**JOBS:**
• A. Copy the passage of the television series page from "Original release" to "Television in 1960." word for word.
• B. Continue the page about the 1960 television series The Romance of Science from the point where it ends.

- Genre: science
- Country of origin: Canada
- Original language: English
- No. of seasons: 1
- No. of episodes: 13

Production
- Running time: 30 minutes
- Production company: Niagara Film Productions

Original release
- Network: CBC Television
- Release: 5 June – 28 August 1960

= The Romance of Science =

1960 Canadian television series

The Romance of Science is a Canadian scientific television series which aired on CBC Television in 1960.

==Premise==
Each episode featured dramatic portrayals of noted scientists. Niagara Film Productions produced the series for CBC Television.

==Scheduling==
Half-hour episodes were broadcast on Sundays at 5:30 p.m. (Eastern) from 5 June to 28 August 1960.

**RECORDED DATA:**
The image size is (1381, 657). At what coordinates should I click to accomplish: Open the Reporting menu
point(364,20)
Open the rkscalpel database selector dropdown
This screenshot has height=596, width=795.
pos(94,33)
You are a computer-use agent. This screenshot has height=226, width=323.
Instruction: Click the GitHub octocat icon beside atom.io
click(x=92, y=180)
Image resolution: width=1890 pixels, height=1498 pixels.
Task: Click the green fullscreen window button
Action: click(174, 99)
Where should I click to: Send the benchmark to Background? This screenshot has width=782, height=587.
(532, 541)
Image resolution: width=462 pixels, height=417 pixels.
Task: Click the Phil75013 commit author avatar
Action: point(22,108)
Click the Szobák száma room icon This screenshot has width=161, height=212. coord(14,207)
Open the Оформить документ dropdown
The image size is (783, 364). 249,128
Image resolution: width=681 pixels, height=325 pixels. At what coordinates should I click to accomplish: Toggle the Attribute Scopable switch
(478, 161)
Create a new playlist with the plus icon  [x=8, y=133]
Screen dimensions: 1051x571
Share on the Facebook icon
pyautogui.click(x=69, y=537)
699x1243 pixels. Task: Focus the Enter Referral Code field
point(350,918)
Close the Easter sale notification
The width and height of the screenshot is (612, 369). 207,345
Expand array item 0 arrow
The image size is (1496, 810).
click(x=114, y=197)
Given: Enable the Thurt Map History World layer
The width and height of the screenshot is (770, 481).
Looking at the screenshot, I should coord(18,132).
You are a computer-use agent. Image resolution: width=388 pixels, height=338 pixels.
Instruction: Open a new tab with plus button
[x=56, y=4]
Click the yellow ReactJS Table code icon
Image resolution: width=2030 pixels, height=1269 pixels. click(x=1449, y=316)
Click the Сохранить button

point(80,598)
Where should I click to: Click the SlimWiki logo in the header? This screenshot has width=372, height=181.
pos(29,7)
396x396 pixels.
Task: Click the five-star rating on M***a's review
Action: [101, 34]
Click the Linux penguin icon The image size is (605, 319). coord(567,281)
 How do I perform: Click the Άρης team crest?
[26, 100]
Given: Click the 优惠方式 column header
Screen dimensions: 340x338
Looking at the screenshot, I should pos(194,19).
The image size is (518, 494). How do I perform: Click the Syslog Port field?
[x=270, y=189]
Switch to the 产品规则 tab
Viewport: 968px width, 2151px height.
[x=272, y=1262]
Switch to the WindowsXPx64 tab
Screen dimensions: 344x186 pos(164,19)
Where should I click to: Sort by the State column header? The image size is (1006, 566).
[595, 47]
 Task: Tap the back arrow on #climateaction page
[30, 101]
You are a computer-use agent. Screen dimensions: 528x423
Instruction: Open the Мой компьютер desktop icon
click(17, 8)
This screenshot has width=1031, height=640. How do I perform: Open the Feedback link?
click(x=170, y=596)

**OUTPUTS:**
• A.
Original release
- Network: CBC Television
- Release: 5 June – 28 August 1960

= The Romance of Science =

1960 Canadian television series

The Romance of Science is a Canadian scientific television series which aired on CBC Television in 1960.

• B.
==Episodes==
1. 5 June 1960: James Watt and his improvements to steam engine technology
2. 12 June 1960: Michael Faraday discovers electromagnetic induction, starring William Needles
3. John Dalton and his contributions to atomic theory
4. 26 June 1960: Carl Friedrich Gauss and his mathematical works such as statistics
5. 3 July 1960: Physicist Hermann von Helmholtz (Norman Ettlinger) and his development of electrodynamics
6. 10 July 1960: Chemist Antoine Lavoisier (Lloyd Bochner)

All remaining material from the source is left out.